Another challenging direction would be that of investigating the minimum number of steps required by the robots to accomplish the gathering task. So far, the research has mainly focused on the feasibility of the gathering, while few results concern the minimization of the robots’ movements. A first study to this respect can be found in [15]. Similarly, low effort has been spent in order to increase the opportunity to parallelize movements. As we have seen for ring networks, at most two robots are allowed to move concurrently but for the case when the algorithm moves the robots composing multiplicities.

Appendices

Appendix 1: Transitions among types of configuration

In this appendix we provide a graphical representation of the possible transitions among all the types of configurations. In particular, for each configuration type we show all the configurations that can be reached according to the algorithm and the asynchronous execution of the Look–Compute–Move cycles.

Appendix 2: Special cases for configuration transitions

In this section, we describe the behavior of the algorithm in the cases that lead to backward arcs in Fig. 2.

1.1 From multiplicity–convergence to multiplicity–creation

The only case when a configuration in multiplicity–convergence can lead to one of multiplicity–creation is that with six robots, that is the initial configuration was in W3. An exhaustive example is given below.

Let us consider the configuration in Mc-s-x a given in Fig. 21a where each multiplicity contains two robots (and hence there are six robots in the ring). The algorithm aims to move the two multiplicity towards the north. However, it may happen that only one robot moves from each multiplicity, hence obtaining the configuration in W3 given in Fig. 21b. At this point, the algorithm in [9] is applied which leads again to the configuration in Mc-s-x a given in Fig. 21d, possibly passing through that in Fig. 21c which belongs to Mc-a-1. Therefore, in these cases, this process can be repeated a finite number of times, until the two multiplicities join into the north, hence the backward arc from multiplicity–convergence to multiplicity–creation of Fig. 2 can be traversed a finite number of times.

Fig. 21

Configurations on type: (a) Mc-s-x a, (b) W3, (c) Mc-a-1, (d) Mc-s-x a

Fig. 22

Configurations on type: (a) Conv-a-1 b, (b) Coll-a-1, (c) Coll-s-2 c, (d) Mc-s-x a, (e) Conv-s-1

1.2 From convergence to collect

The only case when a configuration in convergence can lead to one of collect is that with more than six nodes occupied where an xn move leads to a configuration at one reduction move from a symmetric configuration.

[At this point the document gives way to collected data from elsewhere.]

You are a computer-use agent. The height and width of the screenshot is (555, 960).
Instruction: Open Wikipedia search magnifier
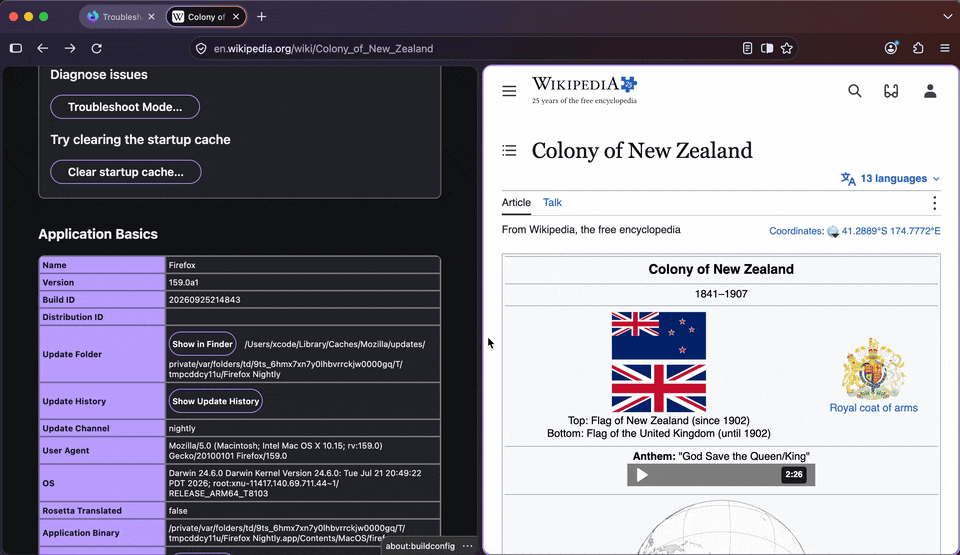855,91
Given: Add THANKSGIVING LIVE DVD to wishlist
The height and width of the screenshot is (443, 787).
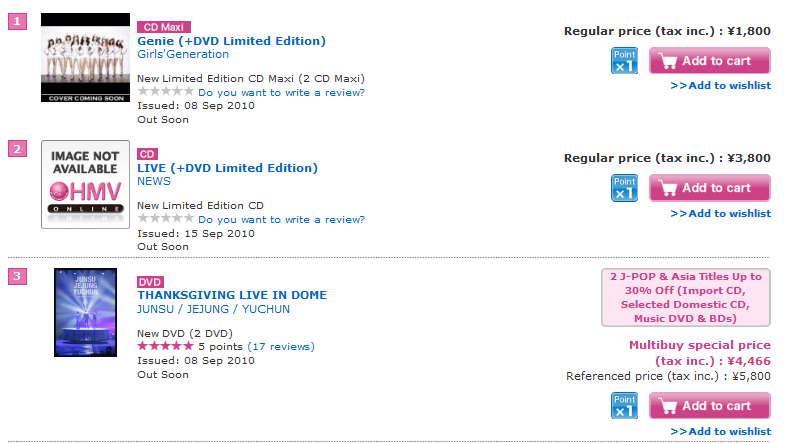Looking at the screenshot, I should pyautogui.click(x=721, y=431).
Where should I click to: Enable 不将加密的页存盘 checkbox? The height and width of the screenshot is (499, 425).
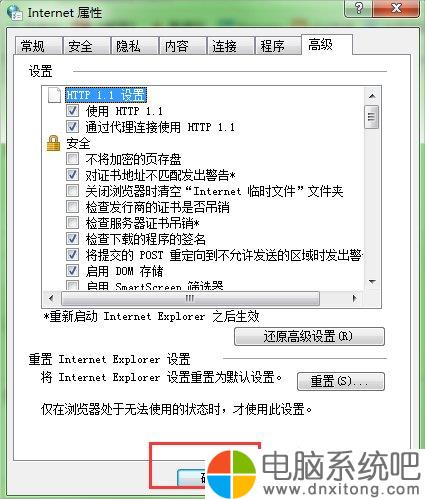pyautogui.click(x=72, y=159)
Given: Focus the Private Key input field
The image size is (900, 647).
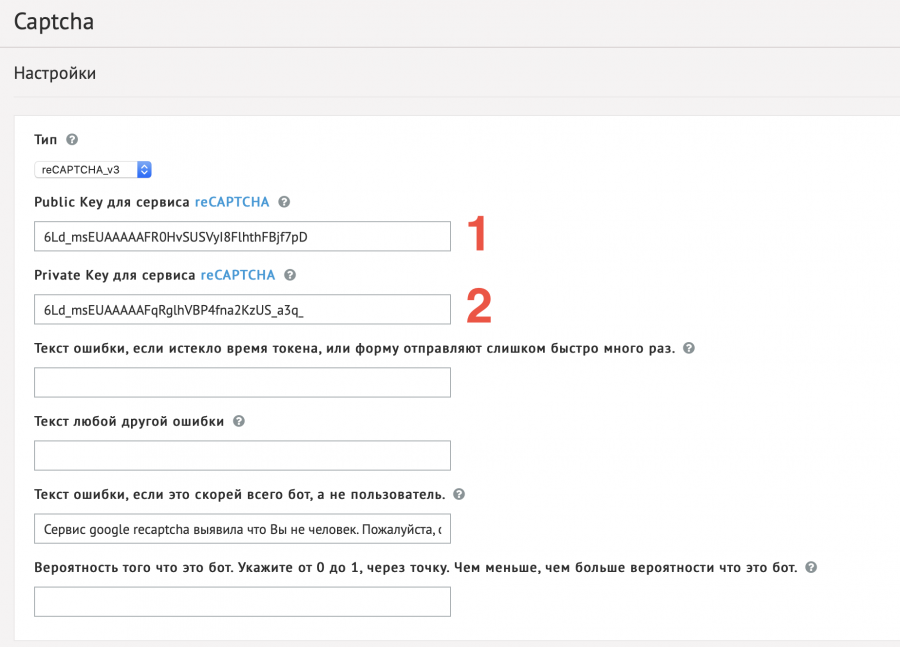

That is we can go from a configuration in Conv-a-1 b to one in Coll-a-1. An exhaustive example is given below.

Let us consider the configuration in Conv-a-1 b given in Fig. 21a. In this case, the algorithm performs an xn move, leading to the configuration given in Fig. 22b. Note that such a configuration belongs to Coll-a-1 as it is at one reduction move from the symmetric configuration in Coll-s-2 c given in Fig. 22c. Therefore, the algorithm forces such a reduction move, obtaining the configuration in Fig. 22c. Then, the two single robots which are not guards are moved to join the multiplicities. At this point (see Fig. 22d) each multiplicity contains at least three robots and therefore both of them are moved towards the north in phase multiplicity–convergence. Since each multiplicity contains at least three robots, this phase cannot generate configurations with only one multiplicity, except for the last steps when the two multiplicities are joint (see e.g. Fig. 22e). This implies that moving from convergence to collect can occur only once and therefore the backward arc from convergence to collect of Fig. 2 can be traversed only once.